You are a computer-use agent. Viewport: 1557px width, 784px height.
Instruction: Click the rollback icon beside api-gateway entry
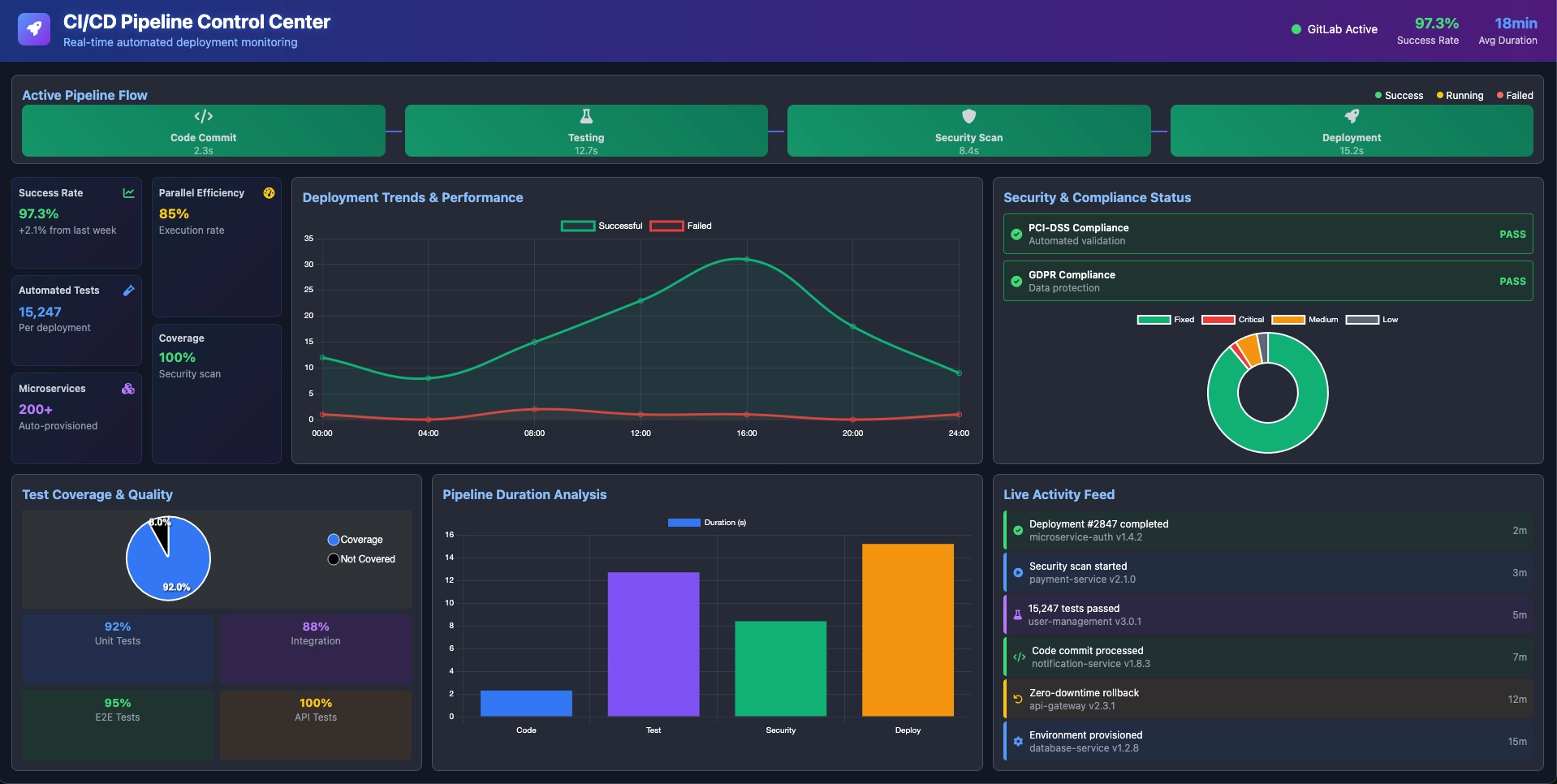[x=1017, y=699]
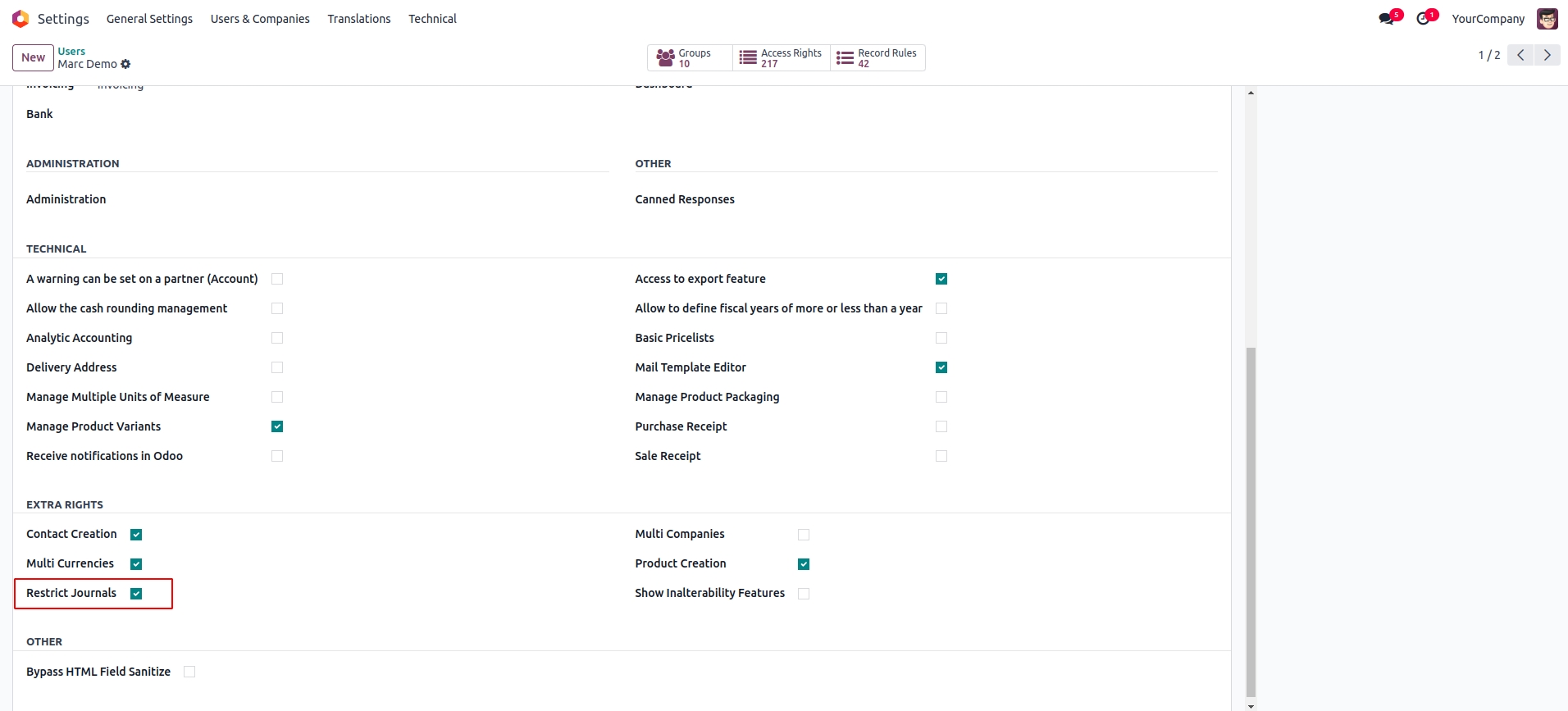Click the user avatar picture
The image size is (1568, 711).
tap(1547, 19)
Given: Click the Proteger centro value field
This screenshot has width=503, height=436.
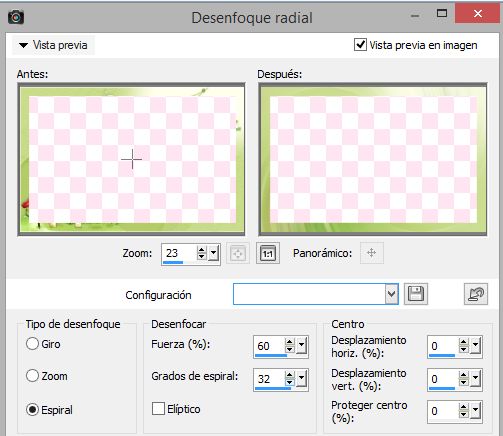Looking at the screenshot, I should [x=443, y=411].
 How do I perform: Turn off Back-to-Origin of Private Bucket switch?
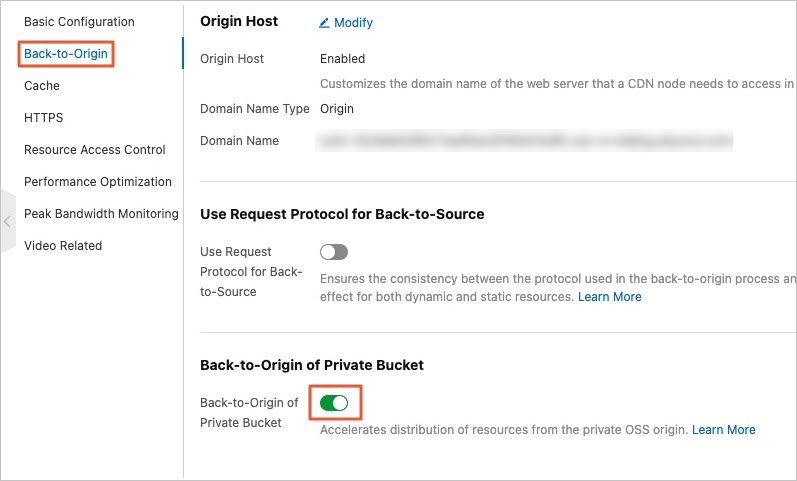tap(334, 403)
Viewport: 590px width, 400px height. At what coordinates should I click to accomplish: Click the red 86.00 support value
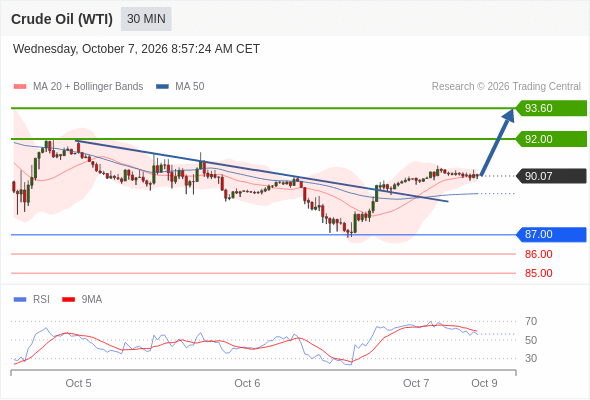(x=538, y=254)
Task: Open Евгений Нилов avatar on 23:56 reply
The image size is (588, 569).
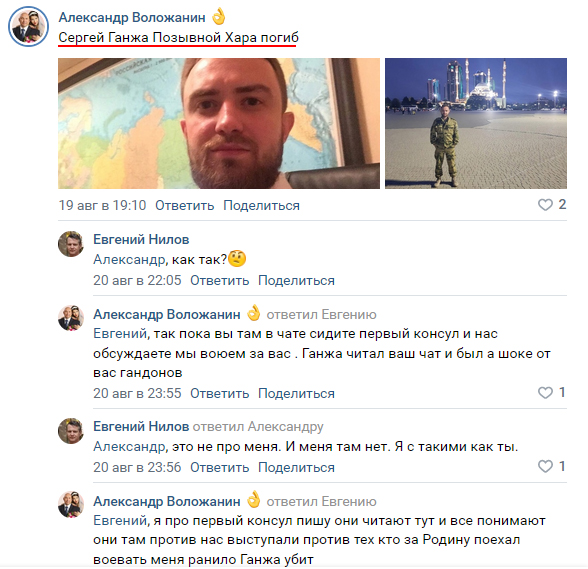Action: tap(71, 431)

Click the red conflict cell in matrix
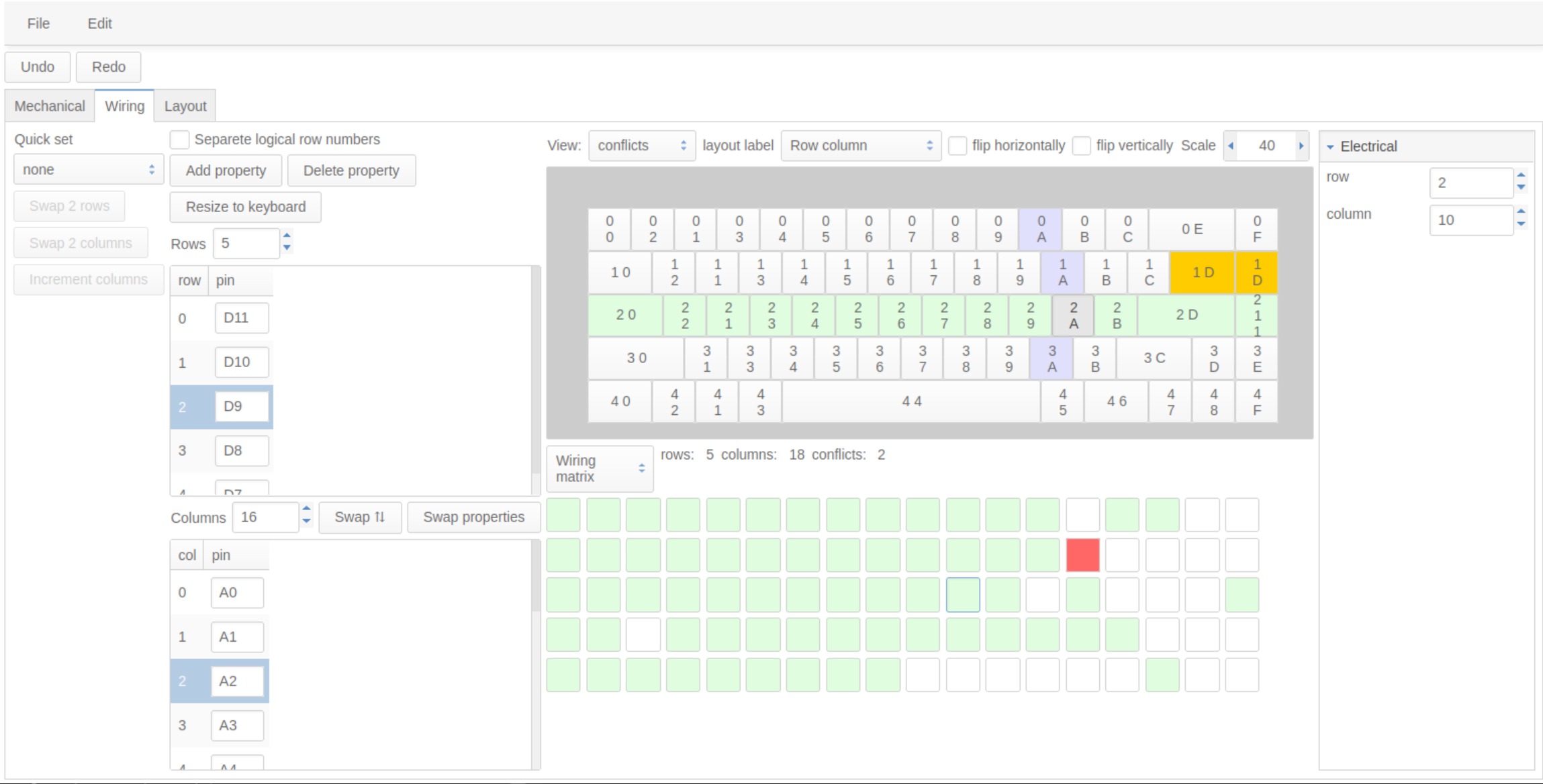pos(1082,555)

++++++++

• _WORK TO BE COMPLETED_
Put the records above into a JSON list of strings, with one string for each line and blank lines left out. Leave the pictures out of the answer.

• _EXPECTED ANSWER_
[
  "You are a computer-use agent. Viewport: 1557px width, 784px height.",
  "Instruction: Click the rollback icon beside api-gateway entry",
  "[x=1017, y=699]",
  "Click the user avatar picture",
  "The image size is (1568, 711).",
  "tap(1547, 19)",
  "Given: Click the Proteger centro value field",
  "This screenshot has width=503, height=436.",
  "Looking at the screenshot, I should [x=443, y=411].",
  " How do I perform: Turn off Back-to-Origin of Private Bucket switch?",
  "tap(334, 403)",
  "Viewport: 590px width, 400px height. At what coordinates should I click to accomplish: Click the red 86.00 support value",
  "(x=538, y=254)",
  "Task: Open Евгений Нилов avatar on 23:56 reply",
  "The image size is (588, 569).",
  "Action: tap(71, 431)",
  "Click the red conflict cell in matrix",
  "pos(1082,555)"
]